■ EXERCISE DETAILS: Locate the line that contains "The height and width of the screenshot is (807, 1512)." in the entries below, then repeat it and every following line through the line that contains "Given: Click 'automatically", exactly, and no others.

■ EXTRACTED DATA:
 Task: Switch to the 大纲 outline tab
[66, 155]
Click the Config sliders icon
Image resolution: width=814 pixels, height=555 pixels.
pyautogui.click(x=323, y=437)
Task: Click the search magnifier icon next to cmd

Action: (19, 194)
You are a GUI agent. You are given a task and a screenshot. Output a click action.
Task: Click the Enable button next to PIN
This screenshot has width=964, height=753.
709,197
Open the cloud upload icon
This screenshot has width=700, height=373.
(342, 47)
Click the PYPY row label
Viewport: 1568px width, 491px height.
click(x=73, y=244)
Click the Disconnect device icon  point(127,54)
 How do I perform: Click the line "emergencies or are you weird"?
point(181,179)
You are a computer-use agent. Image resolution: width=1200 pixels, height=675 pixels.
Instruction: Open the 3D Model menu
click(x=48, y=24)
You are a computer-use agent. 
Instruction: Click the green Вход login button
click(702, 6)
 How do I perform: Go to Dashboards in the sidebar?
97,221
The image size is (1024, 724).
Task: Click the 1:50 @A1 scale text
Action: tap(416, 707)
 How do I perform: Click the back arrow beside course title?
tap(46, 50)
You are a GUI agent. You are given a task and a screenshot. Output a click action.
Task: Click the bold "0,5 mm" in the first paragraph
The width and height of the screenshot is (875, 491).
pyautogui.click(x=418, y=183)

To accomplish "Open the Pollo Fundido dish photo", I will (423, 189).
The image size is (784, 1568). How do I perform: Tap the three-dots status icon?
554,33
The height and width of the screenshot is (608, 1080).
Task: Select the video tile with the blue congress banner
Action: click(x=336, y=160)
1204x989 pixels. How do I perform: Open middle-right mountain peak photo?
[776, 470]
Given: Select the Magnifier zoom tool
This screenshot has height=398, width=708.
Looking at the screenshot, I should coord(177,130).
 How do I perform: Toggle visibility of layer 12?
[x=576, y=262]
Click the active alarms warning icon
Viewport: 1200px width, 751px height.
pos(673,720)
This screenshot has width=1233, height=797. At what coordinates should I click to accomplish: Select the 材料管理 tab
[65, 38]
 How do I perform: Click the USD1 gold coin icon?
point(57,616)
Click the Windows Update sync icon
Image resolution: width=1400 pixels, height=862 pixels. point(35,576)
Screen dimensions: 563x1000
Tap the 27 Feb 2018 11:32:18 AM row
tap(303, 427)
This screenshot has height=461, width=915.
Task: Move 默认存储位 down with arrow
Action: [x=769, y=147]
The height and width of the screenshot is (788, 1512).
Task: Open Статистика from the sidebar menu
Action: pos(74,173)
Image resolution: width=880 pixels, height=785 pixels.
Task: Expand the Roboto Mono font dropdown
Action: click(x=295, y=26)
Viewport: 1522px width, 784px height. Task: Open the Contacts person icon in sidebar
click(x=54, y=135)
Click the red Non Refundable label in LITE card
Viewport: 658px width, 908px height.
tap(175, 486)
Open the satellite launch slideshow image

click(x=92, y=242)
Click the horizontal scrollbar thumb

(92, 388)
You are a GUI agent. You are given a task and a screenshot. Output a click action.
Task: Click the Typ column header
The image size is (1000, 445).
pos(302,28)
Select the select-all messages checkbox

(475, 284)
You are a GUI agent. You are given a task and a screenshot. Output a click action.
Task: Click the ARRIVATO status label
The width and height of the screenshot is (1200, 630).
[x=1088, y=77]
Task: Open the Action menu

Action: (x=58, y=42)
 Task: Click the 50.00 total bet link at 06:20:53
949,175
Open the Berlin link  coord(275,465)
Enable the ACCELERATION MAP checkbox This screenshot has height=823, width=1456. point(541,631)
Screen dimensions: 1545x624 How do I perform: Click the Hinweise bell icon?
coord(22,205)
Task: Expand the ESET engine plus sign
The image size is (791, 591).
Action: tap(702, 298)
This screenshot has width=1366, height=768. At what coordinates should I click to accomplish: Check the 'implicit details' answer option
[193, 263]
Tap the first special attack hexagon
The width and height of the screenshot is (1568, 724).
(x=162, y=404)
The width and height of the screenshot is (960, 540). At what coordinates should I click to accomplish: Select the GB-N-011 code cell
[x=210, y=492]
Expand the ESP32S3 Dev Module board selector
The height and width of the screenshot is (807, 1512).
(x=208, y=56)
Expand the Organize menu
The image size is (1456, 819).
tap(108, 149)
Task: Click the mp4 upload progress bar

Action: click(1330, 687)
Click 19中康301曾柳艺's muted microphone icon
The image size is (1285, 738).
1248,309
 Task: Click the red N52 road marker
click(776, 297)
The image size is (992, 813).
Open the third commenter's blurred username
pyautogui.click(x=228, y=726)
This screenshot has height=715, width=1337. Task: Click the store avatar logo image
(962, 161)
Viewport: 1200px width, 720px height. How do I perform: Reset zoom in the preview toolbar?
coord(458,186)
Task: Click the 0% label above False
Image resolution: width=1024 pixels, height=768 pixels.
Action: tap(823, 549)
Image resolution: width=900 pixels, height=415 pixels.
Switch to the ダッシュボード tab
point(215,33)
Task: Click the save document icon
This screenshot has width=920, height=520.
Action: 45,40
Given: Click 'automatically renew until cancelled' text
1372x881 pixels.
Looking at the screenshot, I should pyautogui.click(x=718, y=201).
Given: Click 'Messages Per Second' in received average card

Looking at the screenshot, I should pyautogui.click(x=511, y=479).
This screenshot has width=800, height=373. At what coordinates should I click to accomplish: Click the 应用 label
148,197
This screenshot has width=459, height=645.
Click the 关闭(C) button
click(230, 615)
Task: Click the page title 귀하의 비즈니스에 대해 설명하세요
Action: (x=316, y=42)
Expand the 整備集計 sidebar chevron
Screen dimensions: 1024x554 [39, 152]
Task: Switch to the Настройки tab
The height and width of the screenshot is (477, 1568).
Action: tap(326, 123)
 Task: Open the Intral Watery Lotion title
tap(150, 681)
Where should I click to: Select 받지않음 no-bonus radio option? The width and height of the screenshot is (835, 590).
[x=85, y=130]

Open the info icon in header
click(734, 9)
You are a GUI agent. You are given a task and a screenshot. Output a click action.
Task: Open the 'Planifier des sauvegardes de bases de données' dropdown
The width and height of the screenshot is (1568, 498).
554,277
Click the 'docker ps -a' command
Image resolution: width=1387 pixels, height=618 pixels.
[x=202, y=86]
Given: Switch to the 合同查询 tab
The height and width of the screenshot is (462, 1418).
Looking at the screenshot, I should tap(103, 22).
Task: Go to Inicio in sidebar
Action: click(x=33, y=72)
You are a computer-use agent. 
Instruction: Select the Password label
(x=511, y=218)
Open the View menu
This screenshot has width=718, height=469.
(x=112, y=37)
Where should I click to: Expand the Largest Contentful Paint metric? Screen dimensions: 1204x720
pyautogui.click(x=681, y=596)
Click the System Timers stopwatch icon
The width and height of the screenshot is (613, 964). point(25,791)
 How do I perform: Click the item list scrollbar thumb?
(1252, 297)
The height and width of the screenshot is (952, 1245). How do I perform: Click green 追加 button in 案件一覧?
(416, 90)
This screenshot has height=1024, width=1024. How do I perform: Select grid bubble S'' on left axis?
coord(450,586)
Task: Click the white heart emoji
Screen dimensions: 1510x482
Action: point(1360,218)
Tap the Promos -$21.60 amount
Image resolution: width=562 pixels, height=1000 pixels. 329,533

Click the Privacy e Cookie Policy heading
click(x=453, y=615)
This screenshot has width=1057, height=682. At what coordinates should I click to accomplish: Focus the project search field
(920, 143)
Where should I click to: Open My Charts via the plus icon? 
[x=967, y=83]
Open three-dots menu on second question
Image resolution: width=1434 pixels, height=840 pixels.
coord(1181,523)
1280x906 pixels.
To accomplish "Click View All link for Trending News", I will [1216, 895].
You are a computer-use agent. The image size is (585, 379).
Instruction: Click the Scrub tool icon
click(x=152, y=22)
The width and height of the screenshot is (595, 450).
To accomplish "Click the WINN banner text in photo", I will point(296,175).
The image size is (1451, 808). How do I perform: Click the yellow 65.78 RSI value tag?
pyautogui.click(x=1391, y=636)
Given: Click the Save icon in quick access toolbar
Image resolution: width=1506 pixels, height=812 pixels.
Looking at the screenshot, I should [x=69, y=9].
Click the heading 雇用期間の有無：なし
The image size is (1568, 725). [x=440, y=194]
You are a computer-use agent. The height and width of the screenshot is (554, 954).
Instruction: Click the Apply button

■ RESULT:
The height and width of the screenshot is (807, 1512).
(x=208, y=56)
Expand the Organize menu
The image size is (1456, 819).
tap(108, 149)
Task: Click the mp4 upload progress bar

Action: click(1330, 687)
Click 19中康301曾柳艺's muted microphone icon
The image size is (1285, 738).
1248,309
 Task: Click the red N52 road marker
click(776, 297)
The image size is (992, 813).
Open the third commenter's blurred username
pyautogui.click(x=228, y=726)
This screenshot has height=715, width=1337. Task: Click the store avatar logo image
(962, 161)
Viewport: 1200px width, 720px height. How do I perform: Reset zoom in the preview toolbar?
coord(458,186)
Task: Click the 0% label above False
Image resolution: width=1024 pixels, height=768 pixels.
Action: tap(823, 549)
Image resolution: width=900 pixels, height=415 pixels.
Switch to the ダッシュボード tab
point(215,33)
Task: Click the save document icon
This screenshot has width=920, height=520.
Action: 45,40
Given: Click 'automatically renew until cancelled' text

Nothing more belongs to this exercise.